[Opening AVAILABLE DATA section]

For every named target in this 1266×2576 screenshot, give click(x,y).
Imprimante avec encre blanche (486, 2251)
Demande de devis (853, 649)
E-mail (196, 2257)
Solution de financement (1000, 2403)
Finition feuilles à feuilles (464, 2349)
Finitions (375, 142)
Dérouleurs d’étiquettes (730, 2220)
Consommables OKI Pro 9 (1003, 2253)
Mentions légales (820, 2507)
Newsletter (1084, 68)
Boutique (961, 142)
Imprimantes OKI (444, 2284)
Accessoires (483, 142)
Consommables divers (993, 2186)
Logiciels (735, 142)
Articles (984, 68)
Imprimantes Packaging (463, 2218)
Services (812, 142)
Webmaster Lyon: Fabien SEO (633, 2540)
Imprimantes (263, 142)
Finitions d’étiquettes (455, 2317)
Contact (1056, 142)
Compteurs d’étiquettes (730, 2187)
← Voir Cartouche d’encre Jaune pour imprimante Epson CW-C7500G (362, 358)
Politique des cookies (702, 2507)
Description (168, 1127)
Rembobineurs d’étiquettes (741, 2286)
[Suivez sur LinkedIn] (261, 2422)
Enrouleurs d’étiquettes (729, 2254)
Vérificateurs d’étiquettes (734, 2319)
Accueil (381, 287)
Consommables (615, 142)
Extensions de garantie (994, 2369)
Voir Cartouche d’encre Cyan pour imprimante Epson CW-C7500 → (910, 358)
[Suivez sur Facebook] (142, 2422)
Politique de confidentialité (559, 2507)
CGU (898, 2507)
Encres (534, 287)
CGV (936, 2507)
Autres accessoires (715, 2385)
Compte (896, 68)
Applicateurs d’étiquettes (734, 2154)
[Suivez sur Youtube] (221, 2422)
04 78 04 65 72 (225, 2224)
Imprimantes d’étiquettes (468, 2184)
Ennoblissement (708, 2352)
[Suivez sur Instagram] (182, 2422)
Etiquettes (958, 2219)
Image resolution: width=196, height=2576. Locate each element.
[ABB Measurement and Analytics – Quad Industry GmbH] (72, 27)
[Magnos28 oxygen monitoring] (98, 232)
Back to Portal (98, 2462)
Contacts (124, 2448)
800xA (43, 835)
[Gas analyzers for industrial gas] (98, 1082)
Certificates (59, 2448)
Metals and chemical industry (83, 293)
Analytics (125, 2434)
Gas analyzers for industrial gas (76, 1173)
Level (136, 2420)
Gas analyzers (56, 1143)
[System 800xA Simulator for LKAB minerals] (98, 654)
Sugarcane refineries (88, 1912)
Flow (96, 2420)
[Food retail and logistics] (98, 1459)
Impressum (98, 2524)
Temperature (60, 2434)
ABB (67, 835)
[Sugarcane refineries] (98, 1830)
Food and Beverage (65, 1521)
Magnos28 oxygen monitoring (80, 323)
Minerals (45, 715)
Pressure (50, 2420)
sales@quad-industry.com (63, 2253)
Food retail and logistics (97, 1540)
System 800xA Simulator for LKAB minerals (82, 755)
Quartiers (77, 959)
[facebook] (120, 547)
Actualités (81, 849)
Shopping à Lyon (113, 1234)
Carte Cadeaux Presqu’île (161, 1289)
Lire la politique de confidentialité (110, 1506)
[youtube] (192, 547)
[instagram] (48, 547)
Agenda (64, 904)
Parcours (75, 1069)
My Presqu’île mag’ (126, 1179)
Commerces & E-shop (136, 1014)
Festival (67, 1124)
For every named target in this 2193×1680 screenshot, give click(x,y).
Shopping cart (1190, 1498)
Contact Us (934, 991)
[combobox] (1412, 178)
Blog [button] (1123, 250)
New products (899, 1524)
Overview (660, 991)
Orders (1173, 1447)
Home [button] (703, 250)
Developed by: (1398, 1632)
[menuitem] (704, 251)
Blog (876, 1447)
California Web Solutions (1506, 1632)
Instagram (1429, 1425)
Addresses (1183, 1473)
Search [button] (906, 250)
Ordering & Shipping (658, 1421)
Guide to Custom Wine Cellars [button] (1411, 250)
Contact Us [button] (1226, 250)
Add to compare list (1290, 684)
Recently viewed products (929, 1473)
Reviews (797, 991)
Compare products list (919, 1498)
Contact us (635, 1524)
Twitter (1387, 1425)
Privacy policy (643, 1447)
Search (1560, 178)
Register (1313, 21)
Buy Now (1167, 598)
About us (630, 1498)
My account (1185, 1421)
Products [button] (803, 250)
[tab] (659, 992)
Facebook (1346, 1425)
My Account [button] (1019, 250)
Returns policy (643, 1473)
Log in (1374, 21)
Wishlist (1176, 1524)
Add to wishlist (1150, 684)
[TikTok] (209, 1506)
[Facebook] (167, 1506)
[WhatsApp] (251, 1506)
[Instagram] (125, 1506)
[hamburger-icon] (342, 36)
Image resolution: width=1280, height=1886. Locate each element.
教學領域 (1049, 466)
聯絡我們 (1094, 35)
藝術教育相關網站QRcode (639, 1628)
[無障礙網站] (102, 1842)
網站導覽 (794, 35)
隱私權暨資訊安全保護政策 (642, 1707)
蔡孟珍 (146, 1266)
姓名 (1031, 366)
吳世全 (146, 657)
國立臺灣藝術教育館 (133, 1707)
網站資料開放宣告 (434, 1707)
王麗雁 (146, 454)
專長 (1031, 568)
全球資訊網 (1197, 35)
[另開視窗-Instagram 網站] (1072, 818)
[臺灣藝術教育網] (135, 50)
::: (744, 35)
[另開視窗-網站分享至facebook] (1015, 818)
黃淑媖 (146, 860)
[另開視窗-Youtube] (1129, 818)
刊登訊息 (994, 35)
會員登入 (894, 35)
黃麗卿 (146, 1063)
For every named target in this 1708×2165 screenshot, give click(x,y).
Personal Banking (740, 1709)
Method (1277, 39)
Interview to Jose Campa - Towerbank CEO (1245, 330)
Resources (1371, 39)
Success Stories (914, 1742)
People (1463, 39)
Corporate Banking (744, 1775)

[Closing AVAILABLE DATA section]

• _GOAL OF THE EXERCISE_: The answer must be a verbatim transcription of all the entries.

• _WRITTEN RESPONSE_:
For every named target in this 1266×2576 screenshot, give click(x,y).
Imprimante avec encre blanche (486, 2251)
Demande de devis (853, 649)
E-mail (196, 2257)
Solution de financement (1000, 2403)
Finition feuilles à feuilles (464, 2349)
Finitions (375, 142)
Dérouleurs d’étiquettes (730, 2220)
Consommables OKI Pro 9 (1003, 2253)
Mentions légales (820, 2507)
Newsletter (1084, 68)
Boutique (961, 142)
Imprimantes OKI (444, 2284)
Accessoires (483, 142)
Consommables divers (993, 2186)
Logiciels (735, 142)
Articles (984, 68)
Imprimantes Packaging (463, 2218)
Services (812, 142)
Webmaster Lyon: Fabien SEO (633, 2540)
Imprimantes (263, 142)
Finitions d’étiquettes (455, 2317)
Contact (1056, 142)
Compteurs d’étiquettes (730, 2187)
← Voir Cartouche d’encre Jaune pour imprimante Epson CW-C7500G (362, 358)
Politique des cookies (702, 2507)
Description (168, 1127)
Rembobineurs d’étiquettes (741, 2286)
[Suivez sur LinkedIn] (261, 2422)
Enrouleurs d’étiquettes (729, 2254)
Vérificateurs d’étiquettes (734, 2319)
Accueil (381, 287)
Consommables (615, 142)
Extensions de garantie (994, 2369)
Voir Cartouche d’encre Cyan pour imprimante Epson CW-C7500 → (910, 358)
[Suivez sur Facebook] (142, 2422)
Politique de confidentialité (559, 2507)
CGU (898, 2507)
Encres (534, 287)
CGV (936, 2507)
Autres accessoires (715, 2385)
Compte (896, 68)
Applicateurs d’étiquettes (734, 2154)
[Suivez sur Youtube] (221, 2422)
04 78 04 65 72 (225, 2224)
Imprimantes d’étiquettes (468, 2184)
Ennoblissement (708, 2352)
[Suivez sur Instagram] (182, 2422)
Etiquettes (958, 2219)
Image resolution: width=196, height=2576. Locate each element.
[ABB Measurement and Analytics – Quad Industry GmbH] (72, 27)
[Magnos28 oxygen monitoring] (98, 232)
Back to Portal (98, 2462)
Contacts (124, 2448)
800xA (43, 835)
[Gas analyzers for industrial gas] (98, 1082)
Certificates (59, 2448)
Metals and chemical industry (83, 293)
Analytics (125, 2434)
Gas analyzers for industrial gas (76, 1173)
Level (136, 2420)
Gas analyzers (56, 1143)
[System 800xA Simulator for LKAB minerals] (98, 654)
Sugarcane refineries (88, 1912)
Flow (96, 2420)
[Food retail and logistics] (98, 1459)
Impressum (98, 2524)
Temperature (60, 2434)
ABB (67, 835)
[Sugarcane refineries] (98, 1830)
Food and Beverage (65, 1521)
Magnos28 oxygen monitoring (80, 323)
Minerals (45, 715)
Pressure (50, 2420)
sales@quad-industry.com (63, 2253)
Food retail and logistics (97, 1540)
System 800xA Simulator for LKAB minerals (82, 755)
Quartiers (77, 959)
[facebook] (120, 547)
Actualités (81, 849)
Shopping à Lyon (113, 1234)
Carte Cadeaux Presqu’île (161, 1289)
Lire la politique de confidentialité (110, 1506)
[youtube] (192, 547)
[instagram] (48, 547)
Agenda (64, 904)
Parcours (75, 1069)
My Presqu’île mag’ (126, 1179)
Commerces & E-shop (136, 1014)
Festival (67, 1124)
For every named target in this 2193×1680 screenshot, give click(x,y).
Shopping cart (1190, 1498)
Contact Us (934, 991)
[combobox] (1412, 178)
Blog [button] (1123, 250)
New products (899, 1524)
Overview (660, 991)
Orders (1173, 1447)
Home [button] (703, 250)
Developed by: (1398, 1632)
[menuitem] (704, 251)
Blog (876, 1447)
California Web Solutions (1506, 1632)
Instagram (1429, 1425)
Addresses (1183, 1473)
Search [button] (906, 250)
Ordering & Shipping (658, 1421)
Guide to Custom Wine Cellars [button] (1411, 250)
Contact Us [button] (1226, 250)
Add to compare list (1290, 684)
Recently viewed products (929, 1473)
Reviews (797, 991)
Compare products list (919, 1498)
Contact us (635, 1524)
Twitter (1387, 1425)
Privacy policy (643, 1447)
Search (1560, 178)
Register (1313, 21)
Buy Now (1167, 598)
About us (630, 1498)
My account (1185, 1421)
Products [button] (803, 250)
[tab] (659, 992)
Facebook (1346, 1425)
My Account [button] (1019, 250)
Returns policy (643, 1473)
Log in (1374, 21)
Wishlist (1176, 1524)
Add to wishlist (1150, 684)
[TikTok] (209, 1506)
[Facebook] (167, 1506)
[WhatsApp] (251, 1506)
[Instagram] (125, 1506)
[hamburger-icon] (342, 36)
Image resolution: width=1280, height=1886. Locate each element.
教學領域 (1049, 466)
聯絡我們 (1094, 35)
藝術教育相關網站QRcode (639, 1628)
[無障礙網站] (102, 1842)
網站導覽 (794, 35)
隱私權暨資訊安全保護政策 (642, 1707)
蔡孟珍 (146, 1266)
姓名 (1031, 366)
吳世全 (146, 657)
國立臺灣藝術教育館 (133, 1707)
網站資料開放宣告 (434, 1707)
王麗雁 (146, 454)
專長 (1031, 568)
全球資訊網 (1197, 35)
[另開視窗-Instagram 網站] (1072, 818)
[臺灣藝術教育網] (135, 50)
::: (744, 35)
[另開視窗-網站分享至facebook] (1015, 818)
黃淑媖 (146, 860)
[另開視窗-Youtube] (1129, 818)
刊登訊息 (994, 35)
會員登入 (894, 35)
黃麗卿 (146, 1063)
For every named target in this 1708×2165 screenshot, give click(x,y).
Personal Banking (740, 1709)
Method (1277, 39)
Interview to Jose Campa - Towerbank CEO (1245, 330)
Resources (1371, 39)
Success Stories (914, 1742)
People (1463, 39)
Corporate Banking (744, 1775)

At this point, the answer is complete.